I am struggling to cast a nested array, say of type [5][5]u8, to the corresponding nested slice type like [][]u8.
I have a function which accepts a nested slice:
fn func(arg: [][]u8) void {...}
I have a variable of nested arrays:
var a = [_][5]u8{[_]u8{1} ** 5} ** 5;
I want to pass a to func. I tried the following approaches but they do not work:
func(a[0..])
func(a[0..][0..])
How can I properly cast to nested slice from nested array?
>Solution :
Such a cast is not possible.
You would have to allocate memory for the outer slice in some way. For example, using the stack:
const std = @import("std");
pub fn main() !void {
var arr = [_][5]u8{[_]u8{1} ** 5} ** 5;
var outer_slice_memory: [5][]u8 = undefined;
for (&arr, 0..) |*sub, i| {
outer_slice_memory[i] = sub[0..];
}
foo(&outer_slice_memory);
}
fn foo(slices: [][]u8) void {
std.log.info("{any}", .{ slices });
}
This prints:
info: { { 1, 1, 1, 1, 1 }, { 1, 1, 1, 1, 1 }, { 1, 1, 1, 1, 1 }, { 1, 1, 1, 1, 1 }, { 1, 1, 1, 1, 1 } }
Note, the lifetimes: outer_slice_memory becomes invalid after main exists.
Explanation
An array of arrays like [5][5]u8 is just 25 consecutive bytes in memory.

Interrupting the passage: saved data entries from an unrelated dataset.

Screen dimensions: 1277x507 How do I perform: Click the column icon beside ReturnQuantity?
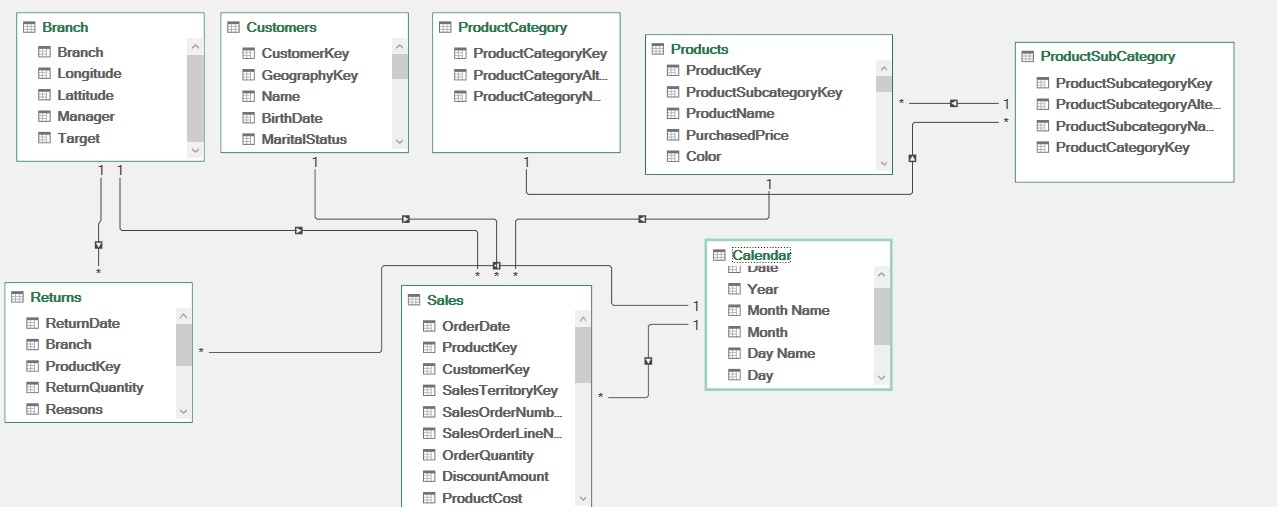[32, 388]
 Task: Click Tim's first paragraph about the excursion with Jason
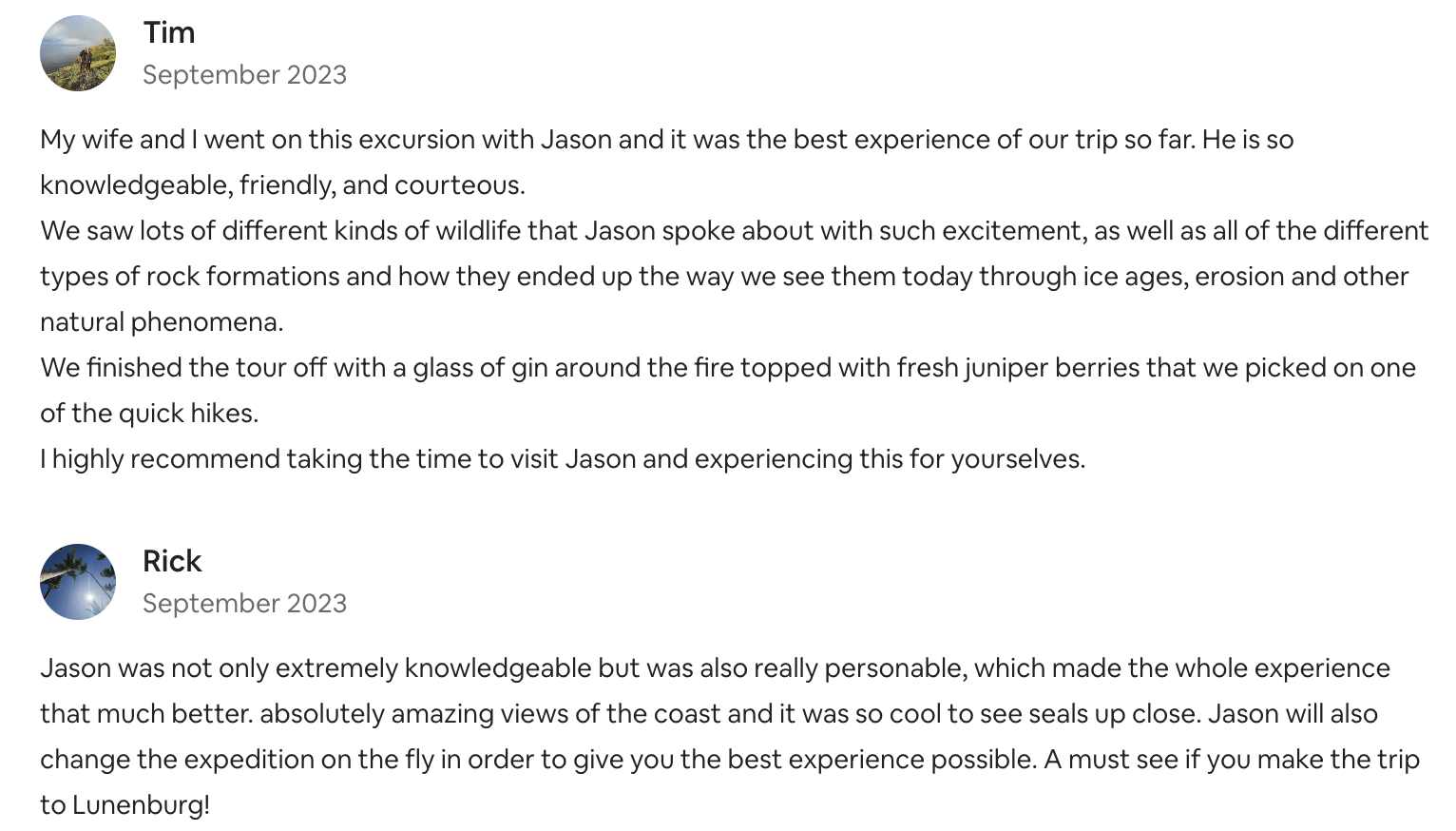tap(667, 162)
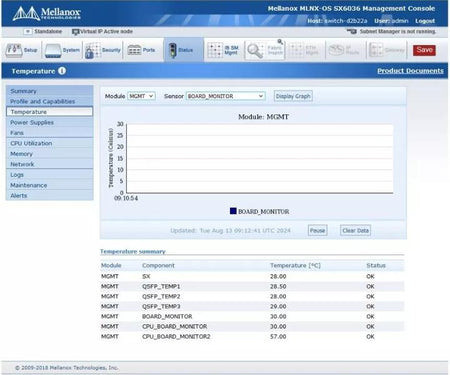This screenshot has width=450, height=375.
Task: Expand the Sensor BOARD_MONITOR dropdown
Action: click(226, 96)
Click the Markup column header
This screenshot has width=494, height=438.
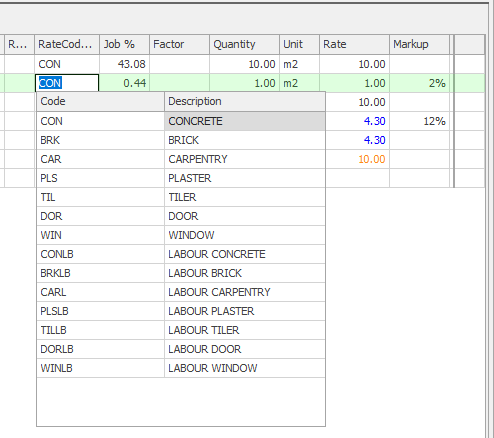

But a slice consists of two fields: a many-item pointer plus length. Something like this: struct { ptr: [*]T, len: usize }. So, a slice of slices would contain a many-item pointer to memory with other slices.
In other words, an array of arrays and a slice of slices have very different memory representations. So a direct cast is not possible.